7. Incident Response
What happens when AI fails? Your policy needs a defined process for:
- Reporting AI errors, bias incidents, or unexpected outputs
- Escalation paths and response timelines
- Investigation and root cause analysis
- Communication protocols (internal and external)
- TRAIGA 60-day cure window activation procedures
8. Disclosure and Transparency
Document when and how your organization discloses AI use. Even if you're a private company without a mandatory disclosure obligation, proactive transparency strengthens your NIST Govern posture.
9. Review and Update Cadence
An AI policy written in January and never updated is a liability by December. Minimum: annual review. Trigger-based updates for:
- New AI system deployments
- Regulatory changes (new state laws, NIST framework updates)

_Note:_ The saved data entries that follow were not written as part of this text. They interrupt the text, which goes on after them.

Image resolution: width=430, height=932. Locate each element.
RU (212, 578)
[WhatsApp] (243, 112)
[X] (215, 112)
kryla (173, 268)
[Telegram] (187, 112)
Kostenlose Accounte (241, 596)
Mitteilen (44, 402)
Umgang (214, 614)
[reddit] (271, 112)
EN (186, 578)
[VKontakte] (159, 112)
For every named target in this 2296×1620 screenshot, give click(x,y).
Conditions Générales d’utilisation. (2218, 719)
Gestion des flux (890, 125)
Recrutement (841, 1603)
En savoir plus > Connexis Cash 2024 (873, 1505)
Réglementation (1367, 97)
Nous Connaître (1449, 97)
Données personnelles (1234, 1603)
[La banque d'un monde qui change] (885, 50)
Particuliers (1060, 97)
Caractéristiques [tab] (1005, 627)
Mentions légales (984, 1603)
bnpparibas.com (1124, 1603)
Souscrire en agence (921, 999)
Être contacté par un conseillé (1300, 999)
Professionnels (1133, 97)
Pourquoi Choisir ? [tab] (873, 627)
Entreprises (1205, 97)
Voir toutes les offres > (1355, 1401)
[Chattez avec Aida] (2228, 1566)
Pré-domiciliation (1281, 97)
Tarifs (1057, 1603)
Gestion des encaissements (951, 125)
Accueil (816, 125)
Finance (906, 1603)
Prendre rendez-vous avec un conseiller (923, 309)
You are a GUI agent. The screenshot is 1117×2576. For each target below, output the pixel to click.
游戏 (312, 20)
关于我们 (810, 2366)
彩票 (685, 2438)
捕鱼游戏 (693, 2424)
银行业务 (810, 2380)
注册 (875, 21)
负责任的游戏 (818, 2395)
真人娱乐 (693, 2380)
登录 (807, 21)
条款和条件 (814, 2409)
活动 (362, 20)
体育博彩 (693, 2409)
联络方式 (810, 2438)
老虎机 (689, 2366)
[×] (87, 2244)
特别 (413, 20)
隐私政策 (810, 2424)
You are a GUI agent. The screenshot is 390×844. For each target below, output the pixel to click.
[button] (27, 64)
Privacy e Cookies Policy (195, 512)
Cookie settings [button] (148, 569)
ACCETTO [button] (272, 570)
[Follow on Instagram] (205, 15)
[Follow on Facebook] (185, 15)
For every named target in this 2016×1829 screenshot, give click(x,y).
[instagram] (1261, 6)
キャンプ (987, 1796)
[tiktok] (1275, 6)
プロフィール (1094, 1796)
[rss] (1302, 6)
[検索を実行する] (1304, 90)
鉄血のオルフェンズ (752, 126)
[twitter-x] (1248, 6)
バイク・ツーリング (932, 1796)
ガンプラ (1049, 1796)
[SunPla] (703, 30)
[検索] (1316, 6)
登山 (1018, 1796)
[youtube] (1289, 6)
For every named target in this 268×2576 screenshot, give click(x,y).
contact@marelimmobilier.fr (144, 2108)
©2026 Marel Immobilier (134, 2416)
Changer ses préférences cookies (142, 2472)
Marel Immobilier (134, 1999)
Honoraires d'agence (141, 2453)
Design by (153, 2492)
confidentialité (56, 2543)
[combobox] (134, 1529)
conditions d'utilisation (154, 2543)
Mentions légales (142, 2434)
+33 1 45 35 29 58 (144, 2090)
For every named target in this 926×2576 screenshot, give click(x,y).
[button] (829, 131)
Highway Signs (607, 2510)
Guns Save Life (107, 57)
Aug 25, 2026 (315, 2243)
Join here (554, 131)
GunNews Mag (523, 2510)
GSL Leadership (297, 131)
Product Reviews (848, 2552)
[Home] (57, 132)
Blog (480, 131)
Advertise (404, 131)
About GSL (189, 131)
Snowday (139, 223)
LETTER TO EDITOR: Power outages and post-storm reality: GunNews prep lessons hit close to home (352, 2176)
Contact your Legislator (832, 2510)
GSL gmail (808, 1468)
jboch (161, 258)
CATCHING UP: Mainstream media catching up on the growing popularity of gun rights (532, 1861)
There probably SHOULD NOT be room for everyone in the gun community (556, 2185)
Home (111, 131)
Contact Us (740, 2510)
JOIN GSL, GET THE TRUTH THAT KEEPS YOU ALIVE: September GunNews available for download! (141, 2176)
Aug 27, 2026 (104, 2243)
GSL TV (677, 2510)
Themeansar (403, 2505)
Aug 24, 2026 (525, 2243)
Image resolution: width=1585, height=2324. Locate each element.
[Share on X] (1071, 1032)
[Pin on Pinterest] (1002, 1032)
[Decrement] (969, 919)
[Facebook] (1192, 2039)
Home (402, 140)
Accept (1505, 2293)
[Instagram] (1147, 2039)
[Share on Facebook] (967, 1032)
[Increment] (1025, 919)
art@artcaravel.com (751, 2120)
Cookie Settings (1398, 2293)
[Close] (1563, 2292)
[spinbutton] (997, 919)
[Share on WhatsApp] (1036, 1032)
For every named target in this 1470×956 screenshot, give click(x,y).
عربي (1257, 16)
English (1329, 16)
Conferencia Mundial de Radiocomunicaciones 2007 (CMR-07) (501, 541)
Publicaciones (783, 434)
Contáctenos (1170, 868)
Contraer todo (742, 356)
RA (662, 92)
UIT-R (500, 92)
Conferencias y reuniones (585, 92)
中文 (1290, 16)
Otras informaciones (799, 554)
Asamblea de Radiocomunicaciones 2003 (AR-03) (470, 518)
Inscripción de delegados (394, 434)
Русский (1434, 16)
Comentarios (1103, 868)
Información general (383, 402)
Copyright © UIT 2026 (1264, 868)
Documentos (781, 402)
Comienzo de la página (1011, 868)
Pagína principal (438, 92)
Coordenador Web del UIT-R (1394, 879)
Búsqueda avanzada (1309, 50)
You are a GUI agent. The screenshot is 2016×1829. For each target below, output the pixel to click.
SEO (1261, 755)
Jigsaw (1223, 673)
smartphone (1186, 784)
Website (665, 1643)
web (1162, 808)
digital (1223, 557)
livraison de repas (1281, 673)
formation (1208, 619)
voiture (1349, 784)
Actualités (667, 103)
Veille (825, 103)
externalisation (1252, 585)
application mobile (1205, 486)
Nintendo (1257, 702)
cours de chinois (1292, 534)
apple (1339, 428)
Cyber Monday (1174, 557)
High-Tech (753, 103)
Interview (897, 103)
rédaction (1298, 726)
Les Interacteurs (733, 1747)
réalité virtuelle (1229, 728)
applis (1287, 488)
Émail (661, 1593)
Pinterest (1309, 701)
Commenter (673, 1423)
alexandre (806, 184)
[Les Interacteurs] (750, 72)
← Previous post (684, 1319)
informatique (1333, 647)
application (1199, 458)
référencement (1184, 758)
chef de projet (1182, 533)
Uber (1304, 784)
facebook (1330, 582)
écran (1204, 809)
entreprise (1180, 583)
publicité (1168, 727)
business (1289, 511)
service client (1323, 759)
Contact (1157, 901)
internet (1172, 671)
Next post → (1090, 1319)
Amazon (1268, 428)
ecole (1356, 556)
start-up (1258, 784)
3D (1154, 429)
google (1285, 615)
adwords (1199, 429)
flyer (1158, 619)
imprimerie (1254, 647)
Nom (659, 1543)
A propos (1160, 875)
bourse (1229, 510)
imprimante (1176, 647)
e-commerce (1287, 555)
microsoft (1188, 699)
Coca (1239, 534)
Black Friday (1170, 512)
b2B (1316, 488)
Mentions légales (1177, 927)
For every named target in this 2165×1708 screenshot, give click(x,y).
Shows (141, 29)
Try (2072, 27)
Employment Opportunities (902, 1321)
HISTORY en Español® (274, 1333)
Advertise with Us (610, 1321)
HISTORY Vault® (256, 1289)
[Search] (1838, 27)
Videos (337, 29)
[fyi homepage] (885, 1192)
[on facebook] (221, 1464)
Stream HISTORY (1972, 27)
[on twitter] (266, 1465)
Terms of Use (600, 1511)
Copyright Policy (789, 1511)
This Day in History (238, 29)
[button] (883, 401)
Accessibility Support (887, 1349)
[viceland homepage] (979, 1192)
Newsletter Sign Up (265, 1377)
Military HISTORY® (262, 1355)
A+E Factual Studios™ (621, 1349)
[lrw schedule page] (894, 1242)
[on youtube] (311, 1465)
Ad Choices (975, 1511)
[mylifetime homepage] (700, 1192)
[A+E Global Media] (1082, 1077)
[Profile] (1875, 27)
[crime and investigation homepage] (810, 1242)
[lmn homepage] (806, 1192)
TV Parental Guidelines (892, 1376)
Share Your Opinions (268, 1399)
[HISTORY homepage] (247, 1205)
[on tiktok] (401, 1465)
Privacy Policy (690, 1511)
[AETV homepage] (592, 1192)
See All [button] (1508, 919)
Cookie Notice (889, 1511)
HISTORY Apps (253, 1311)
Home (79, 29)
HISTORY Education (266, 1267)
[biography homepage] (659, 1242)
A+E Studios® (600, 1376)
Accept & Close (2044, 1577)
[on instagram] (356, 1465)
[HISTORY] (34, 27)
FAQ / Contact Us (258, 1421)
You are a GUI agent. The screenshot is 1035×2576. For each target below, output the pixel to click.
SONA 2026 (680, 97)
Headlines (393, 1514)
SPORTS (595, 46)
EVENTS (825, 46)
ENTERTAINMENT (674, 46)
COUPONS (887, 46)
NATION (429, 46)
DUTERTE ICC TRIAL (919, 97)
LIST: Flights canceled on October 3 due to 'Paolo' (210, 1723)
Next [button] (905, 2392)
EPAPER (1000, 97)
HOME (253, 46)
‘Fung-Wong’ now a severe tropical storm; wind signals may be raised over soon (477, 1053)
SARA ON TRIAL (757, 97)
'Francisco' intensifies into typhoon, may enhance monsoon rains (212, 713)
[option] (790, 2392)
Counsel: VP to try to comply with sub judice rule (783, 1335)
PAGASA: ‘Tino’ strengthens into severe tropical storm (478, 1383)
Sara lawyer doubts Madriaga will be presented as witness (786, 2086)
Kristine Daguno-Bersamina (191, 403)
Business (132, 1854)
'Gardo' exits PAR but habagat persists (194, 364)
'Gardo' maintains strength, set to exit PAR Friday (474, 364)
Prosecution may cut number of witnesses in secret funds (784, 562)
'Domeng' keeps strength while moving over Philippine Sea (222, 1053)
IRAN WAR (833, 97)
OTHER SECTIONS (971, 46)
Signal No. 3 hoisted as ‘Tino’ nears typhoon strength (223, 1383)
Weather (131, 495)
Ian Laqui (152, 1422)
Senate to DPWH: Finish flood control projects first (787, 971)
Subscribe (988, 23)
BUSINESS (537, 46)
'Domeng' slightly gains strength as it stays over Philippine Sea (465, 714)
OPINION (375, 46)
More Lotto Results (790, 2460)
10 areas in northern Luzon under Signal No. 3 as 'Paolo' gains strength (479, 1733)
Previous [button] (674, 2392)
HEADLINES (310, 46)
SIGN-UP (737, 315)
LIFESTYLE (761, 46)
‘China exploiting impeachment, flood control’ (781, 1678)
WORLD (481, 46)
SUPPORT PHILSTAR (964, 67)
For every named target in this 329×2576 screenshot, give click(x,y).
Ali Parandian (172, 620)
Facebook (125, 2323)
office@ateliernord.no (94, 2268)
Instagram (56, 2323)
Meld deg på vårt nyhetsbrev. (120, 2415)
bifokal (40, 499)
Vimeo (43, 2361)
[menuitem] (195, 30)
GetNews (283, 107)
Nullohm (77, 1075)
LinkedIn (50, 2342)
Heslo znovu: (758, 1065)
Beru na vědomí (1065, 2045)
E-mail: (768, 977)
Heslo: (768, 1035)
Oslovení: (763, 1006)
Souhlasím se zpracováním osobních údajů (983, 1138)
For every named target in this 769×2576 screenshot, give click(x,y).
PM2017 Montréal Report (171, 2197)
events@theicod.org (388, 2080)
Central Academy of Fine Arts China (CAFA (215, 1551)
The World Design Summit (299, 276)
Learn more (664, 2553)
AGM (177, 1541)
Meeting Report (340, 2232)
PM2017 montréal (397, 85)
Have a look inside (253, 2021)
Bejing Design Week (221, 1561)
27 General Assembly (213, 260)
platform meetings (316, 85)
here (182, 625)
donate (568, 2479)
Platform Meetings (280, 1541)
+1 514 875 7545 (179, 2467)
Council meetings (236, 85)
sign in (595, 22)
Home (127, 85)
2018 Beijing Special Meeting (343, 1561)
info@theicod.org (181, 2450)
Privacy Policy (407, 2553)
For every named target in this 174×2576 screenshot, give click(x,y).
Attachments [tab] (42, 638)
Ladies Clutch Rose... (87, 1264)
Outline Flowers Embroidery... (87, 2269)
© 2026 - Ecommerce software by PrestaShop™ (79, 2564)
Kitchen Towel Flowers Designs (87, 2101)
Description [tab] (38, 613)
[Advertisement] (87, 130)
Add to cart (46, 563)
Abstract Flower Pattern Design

- AI incidents or near-misses
- Organizational restructuring affecting AI governance roles
Common Mistakes
| Mistake | Why It Fails |
|---|---|
| Generic template from the internet | Doesn't reference your specific AI systems, risks, or TRAIGA requirements |
| IT-only ownership | AI governance is a cross-functional responsibility. Legal, compliance, and business units must be involved |
| No timestamp or version control | Your policy must predate any enforcement action to support your NIST defense |
| Missing prohibited practices | If your policy doesn't address all 7 TRAIGA prohibited practices, it's incomplete |
| Covering only internal AI | Third-party AI tools your employees use are still your liability |
The Minimum Viable AI Policy
If you're starting from zero and need a defensible AI policy today, cover these three things:
- Name an owner — One person or team accountable for AI governance
- List your AI systems — Every AI tool in production, including third-party SaaS
- Adopt the 7 prohibitions — Copy TRAIGA's prohibited practices into your acceptable use section
That gets you from zero to defensible. Then build out the remaining sections — risk assessment, human oversight, incident response, disclosure — over the next 30 days. Timestamp every version.
A documented AI policy is not bureaucracy. It is the foundation of the only legal defense Texas gives you.